Task statement ->
Find each line below that includes "computer", then copy it.

Stored data ->
——————————

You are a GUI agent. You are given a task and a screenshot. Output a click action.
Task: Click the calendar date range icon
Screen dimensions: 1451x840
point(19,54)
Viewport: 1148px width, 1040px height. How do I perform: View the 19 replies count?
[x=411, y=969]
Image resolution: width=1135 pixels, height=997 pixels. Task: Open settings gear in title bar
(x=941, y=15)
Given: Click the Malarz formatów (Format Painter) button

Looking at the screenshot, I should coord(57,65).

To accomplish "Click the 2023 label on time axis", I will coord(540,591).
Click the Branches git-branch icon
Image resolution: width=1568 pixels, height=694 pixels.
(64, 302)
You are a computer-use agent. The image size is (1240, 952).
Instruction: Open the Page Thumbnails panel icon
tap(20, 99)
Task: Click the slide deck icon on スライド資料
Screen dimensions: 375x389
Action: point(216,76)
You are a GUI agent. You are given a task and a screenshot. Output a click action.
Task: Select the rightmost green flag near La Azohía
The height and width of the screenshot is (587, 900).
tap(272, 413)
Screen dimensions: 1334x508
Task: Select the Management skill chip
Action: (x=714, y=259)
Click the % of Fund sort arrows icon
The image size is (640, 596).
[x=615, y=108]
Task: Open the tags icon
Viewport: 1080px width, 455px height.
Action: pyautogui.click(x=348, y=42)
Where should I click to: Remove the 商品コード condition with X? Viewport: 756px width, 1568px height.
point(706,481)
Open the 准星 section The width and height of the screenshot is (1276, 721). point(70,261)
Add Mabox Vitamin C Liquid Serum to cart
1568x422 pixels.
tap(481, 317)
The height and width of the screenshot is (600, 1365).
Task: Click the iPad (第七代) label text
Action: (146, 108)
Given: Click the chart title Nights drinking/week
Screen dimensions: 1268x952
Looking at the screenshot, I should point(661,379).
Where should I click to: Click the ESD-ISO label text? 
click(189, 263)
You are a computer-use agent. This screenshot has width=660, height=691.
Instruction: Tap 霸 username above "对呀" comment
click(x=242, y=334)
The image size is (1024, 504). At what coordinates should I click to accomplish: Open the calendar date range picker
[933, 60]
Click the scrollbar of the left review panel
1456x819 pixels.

——————————

Written answer ->
You are a computer-use agent. The image size is (1240, 952).
You are a computer-use agent. This screenshot has width=660, height=691.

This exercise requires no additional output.